List each line of the data that holds the string "toolbar".

Stored items ::
━━━━━━━━

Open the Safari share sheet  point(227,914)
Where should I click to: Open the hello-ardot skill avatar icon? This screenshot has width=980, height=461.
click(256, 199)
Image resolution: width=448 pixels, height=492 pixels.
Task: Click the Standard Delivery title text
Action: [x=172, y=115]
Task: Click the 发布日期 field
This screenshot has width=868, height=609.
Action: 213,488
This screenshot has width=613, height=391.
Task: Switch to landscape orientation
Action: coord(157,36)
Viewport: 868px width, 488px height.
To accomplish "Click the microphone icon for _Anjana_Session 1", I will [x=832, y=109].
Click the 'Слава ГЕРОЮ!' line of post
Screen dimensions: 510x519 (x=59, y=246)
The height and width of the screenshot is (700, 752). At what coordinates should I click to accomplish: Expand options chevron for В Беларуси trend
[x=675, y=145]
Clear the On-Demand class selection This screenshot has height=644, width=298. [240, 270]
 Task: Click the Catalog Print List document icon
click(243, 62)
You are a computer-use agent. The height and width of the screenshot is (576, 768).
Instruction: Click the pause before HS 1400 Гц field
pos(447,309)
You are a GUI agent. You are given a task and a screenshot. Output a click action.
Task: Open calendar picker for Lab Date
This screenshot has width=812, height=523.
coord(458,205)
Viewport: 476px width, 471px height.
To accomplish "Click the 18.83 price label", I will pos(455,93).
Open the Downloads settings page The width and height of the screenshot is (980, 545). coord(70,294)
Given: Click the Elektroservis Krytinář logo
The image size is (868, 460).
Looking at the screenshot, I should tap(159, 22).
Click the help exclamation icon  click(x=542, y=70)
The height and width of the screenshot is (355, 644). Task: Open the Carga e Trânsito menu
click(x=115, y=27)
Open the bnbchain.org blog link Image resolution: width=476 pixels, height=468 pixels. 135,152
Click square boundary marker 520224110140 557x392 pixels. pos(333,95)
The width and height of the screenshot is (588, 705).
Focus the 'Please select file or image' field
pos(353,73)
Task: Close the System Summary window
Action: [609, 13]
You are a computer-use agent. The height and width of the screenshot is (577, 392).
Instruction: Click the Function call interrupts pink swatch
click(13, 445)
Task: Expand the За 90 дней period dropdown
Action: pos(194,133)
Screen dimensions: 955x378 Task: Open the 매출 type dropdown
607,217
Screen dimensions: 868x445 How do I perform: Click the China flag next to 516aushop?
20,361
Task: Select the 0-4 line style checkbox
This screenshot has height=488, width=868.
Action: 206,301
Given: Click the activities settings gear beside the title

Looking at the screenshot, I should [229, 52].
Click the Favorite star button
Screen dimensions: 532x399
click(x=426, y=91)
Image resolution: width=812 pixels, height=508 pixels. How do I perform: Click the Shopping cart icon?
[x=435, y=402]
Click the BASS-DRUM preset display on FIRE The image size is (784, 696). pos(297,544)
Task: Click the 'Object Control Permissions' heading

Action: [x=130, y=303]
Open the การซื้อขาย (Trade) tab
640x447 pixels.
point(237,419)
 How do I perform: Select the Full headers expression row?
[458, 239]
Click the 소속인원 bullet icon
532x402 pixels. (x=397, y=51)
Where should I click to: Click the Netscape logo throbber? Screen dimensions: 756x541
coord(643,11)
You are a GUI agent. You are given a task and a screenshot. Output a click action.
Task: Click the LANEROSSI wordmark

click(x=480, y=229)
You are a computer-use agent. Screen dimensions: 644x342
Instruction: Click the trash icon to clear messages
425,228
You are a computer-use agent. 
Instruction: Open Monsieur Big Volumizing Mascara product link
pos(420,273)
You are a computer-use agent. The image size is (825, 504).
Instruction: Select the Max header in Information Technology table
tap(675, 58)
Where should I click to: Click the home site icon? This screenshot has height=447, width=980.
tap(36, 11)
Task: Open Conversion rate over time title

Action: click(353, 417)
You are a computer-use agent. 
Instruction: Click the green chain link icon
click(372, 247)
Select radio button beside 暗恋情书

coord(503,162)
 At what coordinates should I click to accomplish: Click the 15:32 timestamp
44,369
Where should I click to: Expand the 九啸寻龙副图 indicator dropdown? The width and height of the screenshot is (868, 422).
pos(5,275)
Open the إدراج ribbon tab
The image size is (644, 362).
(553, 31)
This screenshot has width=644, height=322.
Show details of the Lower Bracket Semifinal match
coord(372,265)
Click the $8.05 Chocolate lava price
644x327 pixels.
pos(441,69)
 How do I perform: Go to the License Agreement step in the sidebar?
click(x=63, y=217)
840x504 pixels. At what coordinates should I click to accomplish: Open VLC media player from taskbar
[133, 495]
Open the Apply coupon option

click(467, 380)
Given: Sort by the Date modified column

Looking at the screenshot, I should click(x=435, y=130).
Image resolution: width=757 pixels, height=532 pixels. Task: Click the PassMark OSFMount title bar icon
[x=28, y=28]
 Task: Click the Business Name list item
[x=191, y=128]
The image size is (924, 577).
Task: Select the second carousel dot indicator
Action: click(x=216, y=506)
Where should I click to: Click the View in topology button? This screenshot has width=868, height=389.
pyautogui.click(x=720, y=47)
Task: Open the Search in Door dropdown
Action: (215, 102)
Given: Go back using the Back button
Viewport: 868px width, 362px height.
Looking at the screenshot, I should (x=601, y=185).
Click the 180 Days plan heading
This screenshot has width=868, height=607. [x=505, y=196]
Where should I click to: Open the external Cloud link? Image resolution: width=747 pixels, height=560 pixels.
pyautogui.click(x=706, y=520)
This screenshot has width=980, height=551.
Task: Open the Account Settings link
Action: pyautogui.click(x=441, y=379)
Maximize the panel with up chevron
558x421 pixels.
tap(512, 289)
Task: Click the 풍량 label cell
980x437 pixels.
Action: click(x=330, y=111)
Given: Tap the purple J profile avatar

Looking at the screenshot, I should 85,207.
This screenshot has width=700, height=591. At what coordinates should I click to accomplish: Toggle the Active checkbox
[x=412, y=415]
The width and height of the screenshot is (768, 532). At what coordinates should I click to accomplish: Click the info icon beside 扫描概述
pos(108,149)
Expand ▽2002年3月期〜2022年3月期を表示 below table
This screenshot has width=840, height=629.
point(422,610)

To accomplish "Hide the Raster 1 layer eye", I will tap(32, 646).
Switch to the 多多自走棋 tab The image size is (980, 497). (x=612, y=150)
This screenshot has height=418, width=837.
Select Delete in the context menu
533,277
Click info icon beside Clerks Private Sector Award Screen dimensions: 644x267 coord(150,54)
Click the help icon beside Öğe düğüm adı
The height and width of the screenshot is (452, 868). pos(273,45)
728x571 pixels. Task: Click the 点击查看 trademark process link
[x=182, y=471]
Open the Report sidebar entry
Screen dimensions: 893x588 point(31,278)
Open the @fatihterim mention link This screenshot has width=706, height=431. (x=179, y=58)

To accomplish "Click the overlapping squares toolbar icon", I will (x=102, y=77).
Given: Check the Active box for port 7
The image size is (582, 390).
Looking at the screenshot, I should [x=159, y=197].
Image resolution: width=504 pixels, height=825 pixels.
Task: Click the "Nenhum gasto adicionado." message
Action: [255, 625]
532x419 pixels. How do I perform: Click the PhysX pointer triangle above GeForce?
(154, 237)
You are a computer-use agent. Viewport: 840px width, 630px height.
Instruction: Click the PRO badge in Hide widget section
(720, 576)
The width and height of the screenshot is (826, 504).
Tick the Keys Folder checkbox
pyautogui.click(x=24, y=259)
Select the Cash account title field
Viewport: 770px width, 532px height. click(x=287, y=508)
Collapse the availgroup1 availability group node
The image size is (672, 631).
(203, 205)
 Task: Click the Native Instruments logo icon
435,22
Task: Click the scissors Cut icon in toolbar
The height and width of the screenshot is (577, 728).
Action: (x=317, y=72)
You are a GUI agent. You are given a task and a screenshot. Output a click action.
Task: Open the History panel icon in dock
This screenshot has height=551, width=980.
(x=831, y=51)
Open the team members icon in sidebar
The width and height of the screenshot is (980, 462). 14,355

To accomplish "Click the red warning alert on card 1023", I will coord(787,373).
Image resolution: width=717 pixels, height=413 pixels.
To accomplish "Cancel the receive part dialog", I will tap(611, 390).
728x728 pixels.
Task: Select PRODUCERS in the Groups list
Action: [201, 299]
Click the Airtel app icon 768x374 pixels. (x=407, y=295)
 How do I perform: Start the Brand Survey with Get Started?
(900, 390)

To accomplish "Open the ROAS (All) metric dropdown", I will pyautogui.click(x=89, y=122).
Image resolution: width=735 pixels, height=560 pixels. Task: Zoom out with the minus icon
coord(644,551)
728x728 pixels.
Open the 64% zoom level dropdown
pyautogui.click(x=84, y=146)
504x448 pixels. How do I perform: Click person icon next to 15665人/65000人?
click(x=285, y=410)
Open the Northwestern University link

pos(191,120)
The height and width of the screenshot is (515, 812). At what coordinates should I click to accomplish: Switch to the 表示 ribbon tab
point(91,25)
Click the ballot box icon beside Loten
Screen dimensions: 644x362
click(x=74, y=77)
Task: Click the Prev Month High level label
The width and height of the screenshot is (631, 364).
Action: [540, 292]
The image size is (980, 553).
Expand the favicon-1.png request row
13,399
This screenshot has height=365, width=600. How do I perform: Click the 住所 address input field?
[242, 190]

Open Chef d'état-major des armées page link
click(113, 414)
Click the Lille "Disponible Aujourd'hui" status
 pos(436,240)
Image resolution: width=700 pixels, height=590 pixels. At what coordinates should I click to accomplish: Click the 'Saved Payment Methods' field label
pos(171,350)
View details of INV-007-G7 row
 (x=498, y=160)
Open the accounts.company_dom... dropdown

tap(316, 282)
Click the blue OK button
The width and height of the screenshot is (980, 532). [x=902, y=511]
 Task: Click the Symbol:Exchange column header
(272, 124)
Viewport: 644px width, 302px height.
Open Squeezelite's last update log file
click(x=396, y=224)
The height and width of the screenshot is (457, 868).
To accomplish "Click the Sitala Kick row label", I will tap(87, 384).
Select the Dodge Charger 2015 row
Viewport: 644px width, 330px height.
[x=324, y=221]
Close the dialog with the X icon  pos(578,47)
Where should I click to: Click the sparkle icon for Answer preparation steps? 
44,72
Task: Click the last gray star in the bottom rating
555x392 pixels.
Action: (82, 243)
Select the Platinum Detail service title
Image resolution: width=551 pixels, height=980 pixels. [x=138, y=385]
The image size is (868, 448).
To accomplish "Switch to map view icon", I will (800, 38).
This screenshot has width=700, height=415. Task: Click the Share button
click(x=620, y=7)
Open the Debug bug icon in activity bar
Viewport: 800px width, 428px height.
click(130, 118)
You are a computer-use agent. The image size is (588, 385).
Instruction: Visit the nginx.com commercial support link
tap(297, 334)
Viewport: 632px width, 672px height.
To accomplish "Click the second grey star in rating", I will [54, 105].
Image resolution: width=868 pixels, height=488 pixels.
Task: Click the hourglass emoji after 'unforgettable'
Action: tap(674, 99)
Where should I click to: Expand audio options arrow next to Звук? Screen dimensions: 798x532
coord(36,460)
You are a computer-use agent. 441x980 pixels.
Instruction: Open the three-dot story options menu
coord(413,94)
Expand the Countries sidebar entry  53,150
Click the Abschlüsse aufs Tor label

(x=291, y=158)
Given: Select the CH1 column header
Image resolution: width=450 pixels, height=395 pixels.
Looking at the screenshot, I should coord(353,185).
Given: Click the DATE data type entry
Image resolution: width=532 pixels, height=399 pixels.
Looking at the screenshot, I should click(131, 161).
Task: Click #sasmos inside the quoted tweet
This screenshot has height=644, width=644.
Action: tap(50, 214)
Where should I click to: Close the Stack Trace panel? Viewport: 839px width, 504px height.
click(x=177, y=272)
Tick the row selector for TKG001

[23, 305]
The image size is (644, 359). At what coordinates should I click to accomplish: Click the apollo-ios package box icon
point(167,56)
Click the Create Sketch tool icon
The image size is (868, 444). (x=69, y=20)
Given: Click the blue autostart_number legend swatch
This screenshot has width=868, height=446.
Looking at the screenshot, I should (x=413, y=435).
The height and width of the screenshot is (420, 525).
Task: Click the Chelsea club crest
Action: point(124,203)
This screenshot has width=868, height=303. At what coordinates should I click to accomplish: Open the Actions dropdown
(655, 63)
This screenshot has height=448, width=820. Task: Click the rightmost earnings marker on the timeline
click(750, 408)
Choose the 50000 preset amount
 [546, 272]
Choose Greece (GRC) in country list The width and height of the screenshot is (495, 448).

━━━━━━━━

RESULT FOR THIS TASK ::
To accomplish "Click the overlapping squares toolbar icon", I will (x=102, y=77).
Task: Click the scissors Cut icon in toolbar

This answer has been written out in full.